Records shown
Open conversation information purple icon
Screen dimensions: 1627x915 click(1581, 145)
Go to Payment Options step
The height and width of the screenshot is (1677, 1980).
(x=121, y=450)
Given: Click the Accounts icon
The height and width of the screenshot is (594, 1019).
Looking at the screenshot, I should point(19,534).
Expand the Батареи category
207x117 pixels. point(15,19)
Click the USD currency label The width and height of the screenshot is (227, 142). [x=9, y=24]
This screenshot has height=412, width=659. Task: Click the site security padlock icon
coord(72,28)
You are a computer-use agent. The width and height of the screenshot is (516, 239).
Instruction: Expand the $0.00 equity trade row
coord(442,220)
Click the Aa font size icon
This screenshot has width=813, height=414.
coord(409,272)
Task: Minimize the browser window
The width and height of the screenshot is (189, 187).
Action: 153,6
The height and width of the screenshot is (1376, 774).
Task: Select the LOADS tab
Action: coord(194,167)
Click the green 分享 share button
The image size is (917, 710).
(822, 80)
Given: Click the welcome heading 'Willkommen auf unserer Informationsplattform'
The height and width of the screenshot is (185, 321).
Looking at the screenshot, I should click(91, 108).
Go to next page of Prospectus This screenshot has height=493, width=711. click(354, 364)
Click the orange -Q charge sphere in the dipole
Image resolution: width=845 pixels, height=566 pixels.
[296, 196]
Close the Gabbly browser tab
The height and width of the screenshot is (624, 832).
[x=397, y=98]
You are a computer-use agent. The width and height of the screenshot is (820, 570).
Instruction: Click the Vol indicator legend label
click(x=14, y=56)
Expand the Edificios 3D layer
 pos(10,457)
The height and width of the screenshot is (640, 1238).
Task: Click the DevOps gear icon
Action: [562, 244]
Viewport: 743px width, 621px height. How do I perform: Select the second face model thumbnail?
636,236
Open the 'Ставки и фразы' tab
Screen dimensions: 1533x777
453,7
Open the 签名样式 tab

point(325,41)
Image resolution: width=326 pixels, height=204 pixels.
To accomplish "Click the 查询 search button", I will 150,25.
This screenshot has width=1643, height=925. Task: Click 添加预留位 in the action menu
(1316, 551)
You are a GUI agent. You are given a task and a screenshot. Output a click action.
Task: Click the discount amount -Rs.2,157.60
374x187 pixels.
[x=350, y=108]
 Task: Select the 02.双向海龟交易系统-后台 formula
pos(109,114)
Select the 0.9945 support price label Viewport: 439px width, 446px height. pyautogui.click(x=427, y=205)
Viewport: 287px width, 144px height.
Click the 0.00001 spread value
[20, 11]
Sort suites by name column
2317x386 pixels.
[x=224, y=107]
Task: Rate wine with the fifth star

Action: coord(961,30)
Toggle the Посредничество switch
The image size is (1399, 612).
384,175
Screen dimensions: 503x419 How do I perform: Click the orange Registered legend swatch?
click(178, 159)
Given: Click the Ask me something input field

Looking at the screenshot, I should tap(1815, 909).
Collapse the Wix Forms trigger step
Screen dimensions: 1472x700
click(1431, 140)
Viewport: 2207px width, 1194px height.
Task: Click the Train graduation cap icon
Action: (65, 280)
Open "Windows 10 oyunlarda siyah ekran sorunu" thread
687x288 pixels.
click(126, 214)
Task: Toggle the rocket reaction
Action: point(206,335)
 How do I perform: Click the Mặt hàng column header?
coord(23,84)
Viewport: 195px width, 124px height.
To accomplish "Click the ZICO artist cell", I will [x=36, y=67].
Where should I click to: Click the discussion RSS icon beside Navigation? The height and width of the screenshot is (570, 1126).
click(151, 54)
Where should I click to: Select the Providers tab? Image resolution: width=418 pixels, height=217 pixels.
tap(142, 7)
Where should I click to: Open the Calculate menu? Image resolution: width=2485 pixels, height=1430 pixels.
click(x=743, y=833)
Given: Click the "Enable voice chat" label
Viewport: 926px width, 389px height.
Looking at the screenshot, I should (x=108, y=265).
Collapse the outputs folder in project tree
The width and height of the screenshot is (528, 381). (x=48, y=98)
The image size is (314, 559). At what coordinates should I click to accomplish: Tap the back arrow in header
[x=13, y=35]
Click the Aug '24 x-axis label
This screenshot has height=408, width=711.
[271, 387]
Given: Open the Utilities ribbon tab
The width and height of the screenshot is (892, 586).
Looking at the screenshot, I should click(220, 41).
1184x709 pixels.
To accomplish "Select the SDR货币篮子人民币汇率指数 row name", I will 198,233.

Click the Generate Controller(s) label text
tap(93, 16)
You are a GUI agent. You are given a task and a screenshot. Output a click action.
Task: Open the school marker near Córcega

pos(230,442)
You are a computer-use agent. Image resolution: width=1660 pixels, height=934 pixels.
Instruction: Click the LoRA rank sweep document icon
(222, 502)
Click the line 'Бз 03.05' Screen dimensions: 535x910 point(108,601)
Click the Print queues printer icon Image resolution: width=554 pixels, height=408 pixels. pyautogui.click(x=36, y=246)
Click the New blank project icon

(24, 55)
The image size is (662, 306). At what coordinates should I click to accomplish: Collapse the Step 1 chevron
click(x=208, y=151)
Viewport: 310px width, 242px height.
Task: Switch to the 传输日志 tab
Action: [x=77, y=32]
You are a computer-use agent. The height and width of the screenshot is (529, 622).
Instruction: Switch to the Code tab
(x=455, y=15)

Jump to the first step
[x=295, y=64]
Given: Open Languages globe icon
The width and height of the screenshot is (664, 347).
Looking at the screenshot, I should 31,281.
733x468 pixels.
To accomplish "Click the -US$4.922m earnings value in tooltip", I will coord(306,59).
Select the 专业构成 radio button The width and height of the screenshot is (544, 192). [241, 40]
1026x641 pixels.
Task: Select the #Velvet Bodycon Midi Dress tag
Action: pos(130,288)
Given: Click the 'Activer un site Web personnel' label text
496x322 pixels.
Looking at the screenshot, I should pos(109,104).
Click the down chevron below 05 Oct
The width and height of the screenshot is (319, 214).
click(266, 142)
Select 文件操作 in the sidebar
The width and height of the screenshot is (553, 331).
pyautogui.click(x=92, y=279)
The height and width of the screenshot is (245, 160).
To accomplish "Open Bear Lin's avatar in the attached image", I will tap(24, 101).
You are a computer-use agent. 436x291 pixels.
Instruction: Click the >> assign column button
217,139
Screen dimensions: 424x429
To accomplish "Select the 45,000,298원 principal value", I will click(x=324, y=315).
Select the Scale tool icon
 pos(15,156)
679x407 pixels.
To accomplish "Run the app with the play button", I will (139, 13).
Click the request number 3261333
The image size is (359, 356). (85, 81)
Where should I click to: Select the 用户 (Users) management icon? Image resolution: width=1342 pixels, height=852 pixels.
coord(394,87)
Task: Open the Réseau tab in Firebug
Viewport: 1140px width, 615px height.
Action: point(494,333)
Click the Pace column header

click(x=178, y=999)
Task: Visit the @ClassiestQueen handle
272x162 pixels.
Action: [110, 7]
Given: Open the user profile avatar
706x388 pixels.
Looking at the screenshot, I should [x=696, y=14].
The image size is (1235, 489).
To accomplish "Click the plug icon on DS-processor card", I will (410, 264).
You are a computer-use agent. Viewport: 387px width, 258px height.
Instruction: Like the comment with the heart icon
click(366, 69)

Exercise
Format the lines of the data above as a numbered list, from the line containing "Jump to the first step" through the line containing "I will coord(306,59).", inclusive, leaving out any blank lines.

Worked answer
1. Jump to the first step
2. [x=295, y=64]
3. Given: Open Languages globe icon
4. The width and height of the screenshot is (664, 347).
5. Looking at the screenshot, I should 31,281.
6. 733x468 pixels.
7. To accomplish "Click the -US$4.922m earnings value in tooltip", I will coord(306,59).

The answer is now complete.